Probably not. Only if you want to do what AON was suggesting and jump to specific parts of a file (e.g. the farthest LOD level). In theory nif format is flexible and you could bake the LOD block offset information when exporting, but that is not so pretty.
Q. The only real alternative to nif that might be on the table for OpenMW atm is collada support, is that suitable?
Never looked into it. But I think such a streaming-friendly format would have to be designed with that goal in mind from the start, so if collada is that then it would be advertised as one of the formats features.
Does OpenMW still potentially have a few tricks up its sleeve to read only the relevant LOD part of the .nif and remove overhead?
akortunov wrote:I suppose, no. When NIF reader de-serializes NIF-file, it caches this file, and it does not know if this file will be used for active grid (so we need to read all levels) or for distant objects.
I see two alternatives:
1. Add a NiStringExtra data to LOD nodes to tell the engine that these LODs are not LODs.
In this case we will need to de-serialize such NiLODNode's to our own object instead of osg::LOD. This object should not support switching at all, it should always display only first LOD level, but paging system still should be able to read all levels from this object. It should reduce performance overhead, but scene graph for active grid still we bloated with unused data for paging system. Probably we can remove unused data via visitor when we place objects to scene, but in this case paging will not be able to use object scene nodes and it will need to create another mesh instances, with full data.
2. Split data sources for "normal" objects and pages, so we do not need to use NiLODNode's at all. Probably we will have to do it eventually anyway if we are going to support later Bethesda's titles, which use pre-generated pages for Distant Land.
In any case current proposed by psi29a system (tell modmakers to just put NiLODNode's everywhere) is not acceptable.
Q. Incidentally, why do you think NiLODNode solution is unacceptable?
Because we will need to re-work it, and all created assets should be remade in this case. Also keep in mind that there are a lot of existing replacers. In theory, LODs are needed for most of trees, rocks, icechunks and buildings meshes (most of meshes/x folder and part of meshes/f folder). Plus tiled meshes (such as lava or ice on water) should be rendered indifferently from size threshold.
Q. You've played with osg:simplify and billboard before; what if those generated results could be saved to disk for OpenMW to use?
We have a NIF loader, but have no NIF writer.
Ezze: Why not use the native OpenSceneGraph format?

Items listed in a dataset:
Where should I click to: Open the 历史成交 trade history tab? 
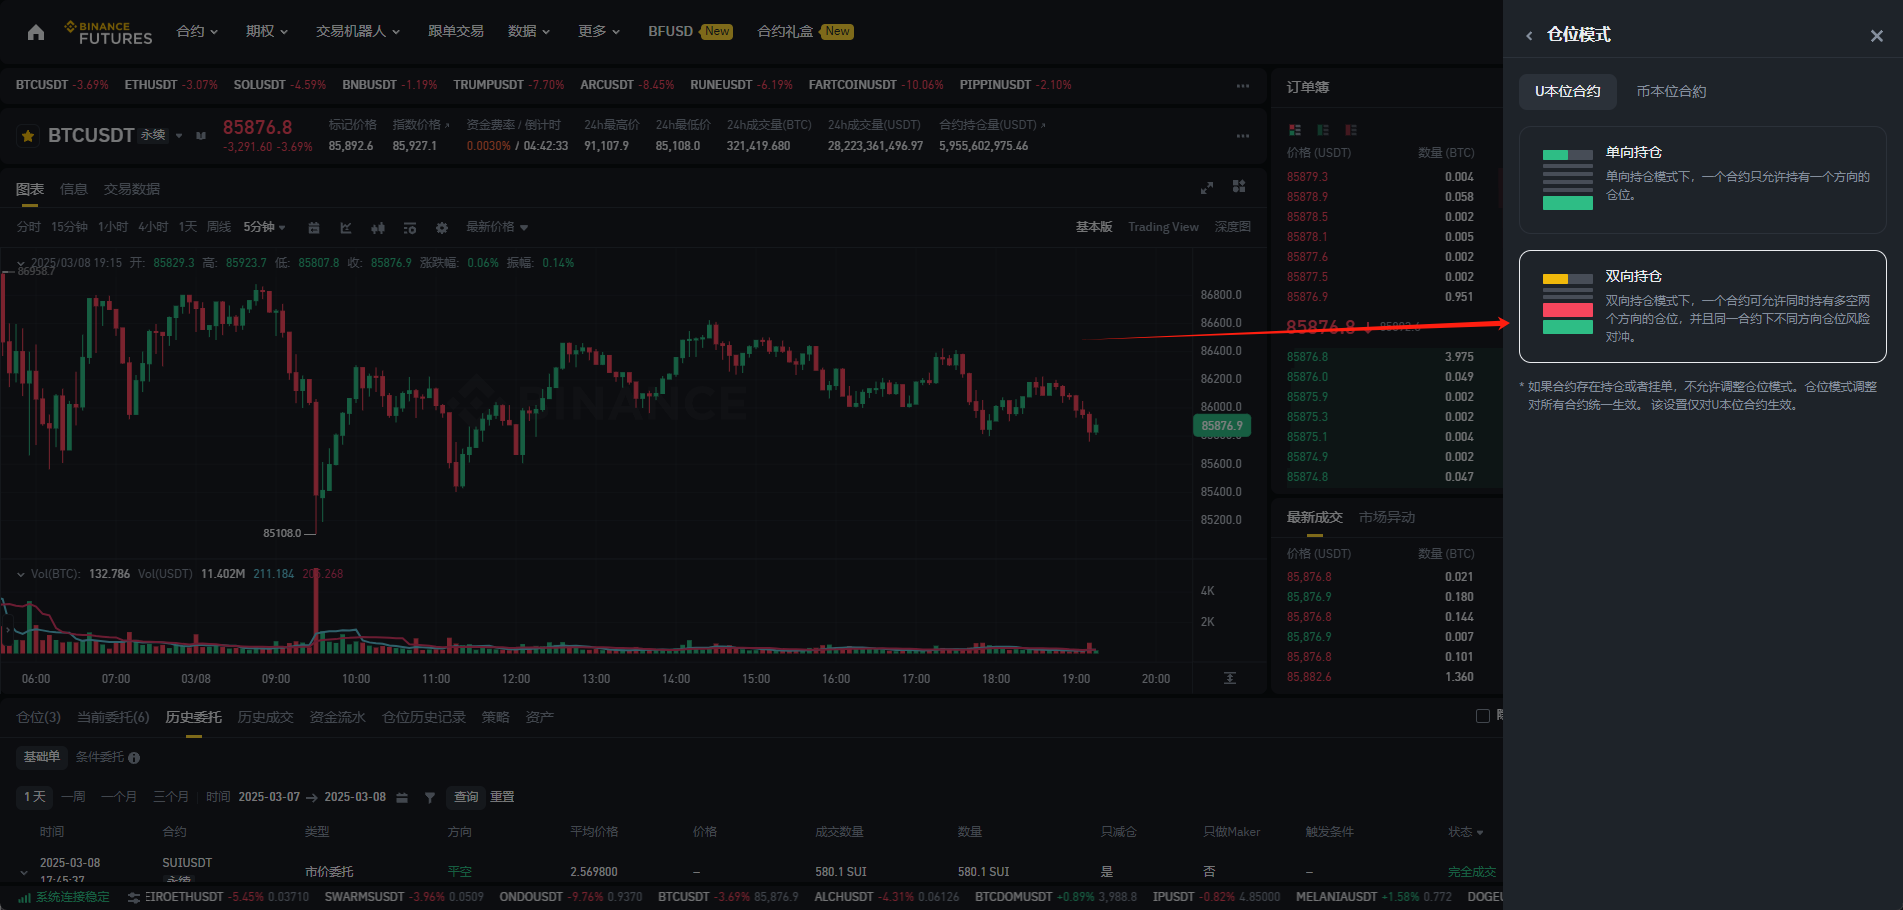tap(265, 717)
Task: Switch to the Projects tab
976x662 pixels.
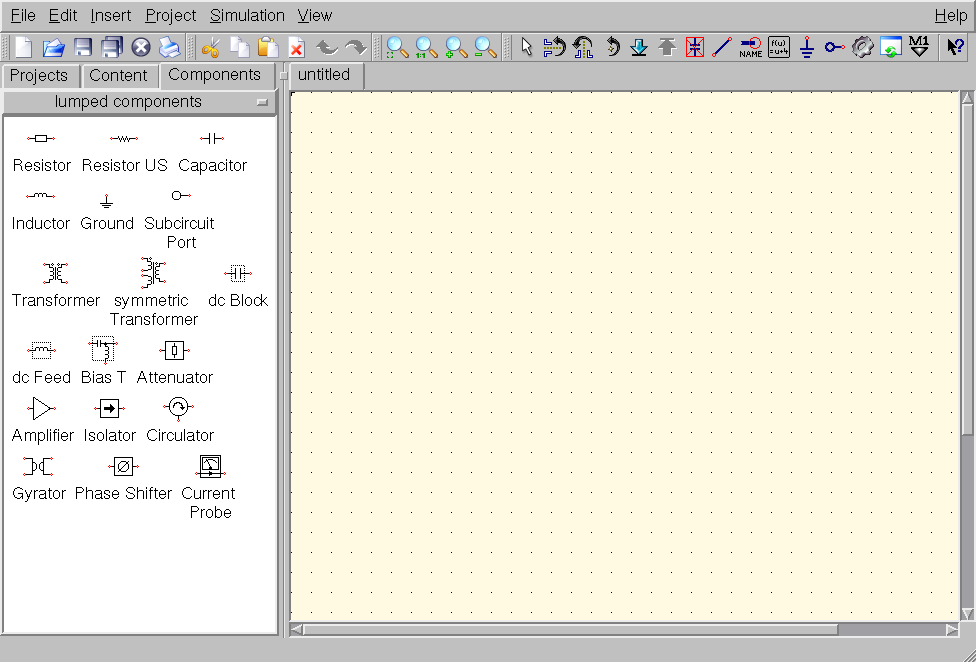Action: (x=39, y=75)
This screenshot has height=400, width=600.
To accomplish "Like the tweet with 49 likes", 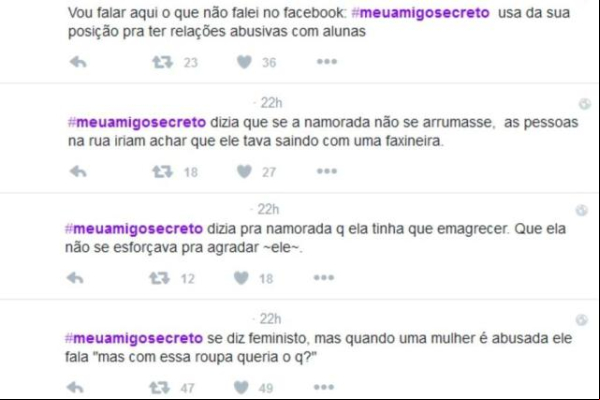I will coord(241,387).
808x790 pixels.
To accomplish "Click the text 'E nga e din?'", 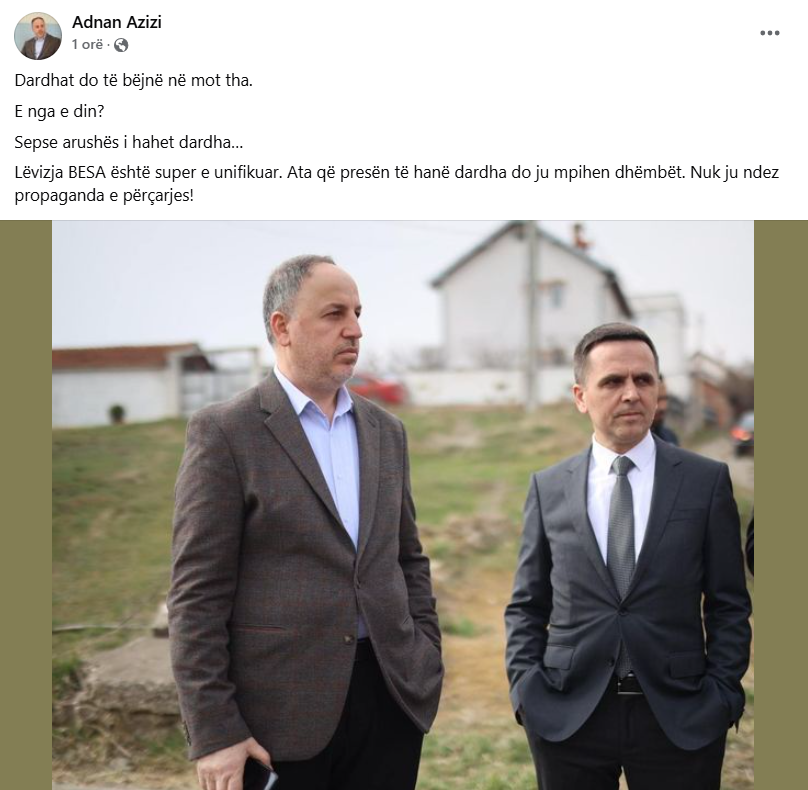I will [x=59, y=111].
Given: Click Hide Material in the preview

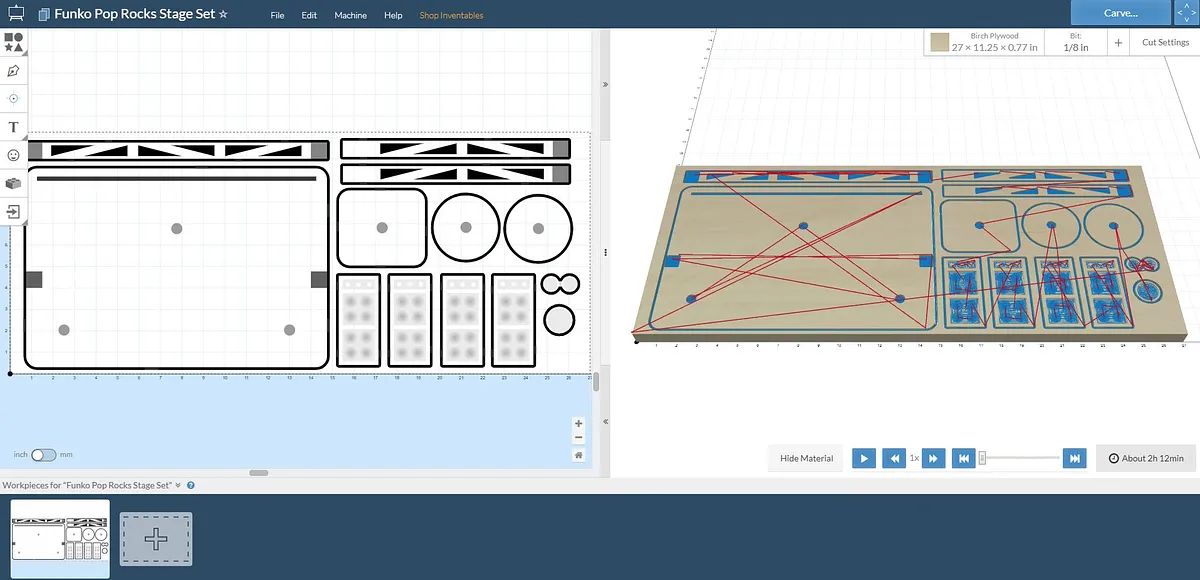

Prompt ::
Answer these about the OpenMW forum thread:
1. Which format is named as the only real alternative to nif that might be on the table for OpenMW?
2. What does OpenMW have for NIF files, and what does it lack?
3. Under the second alternative, splitting data sources for "normal" objects and pages would make it unnecessary to use what?
The entries stand apart from the thread and are separate material.

Final result ::
1. Collada.
2. It has a NIF loader but no NIF writer.
3. NiLODNode's.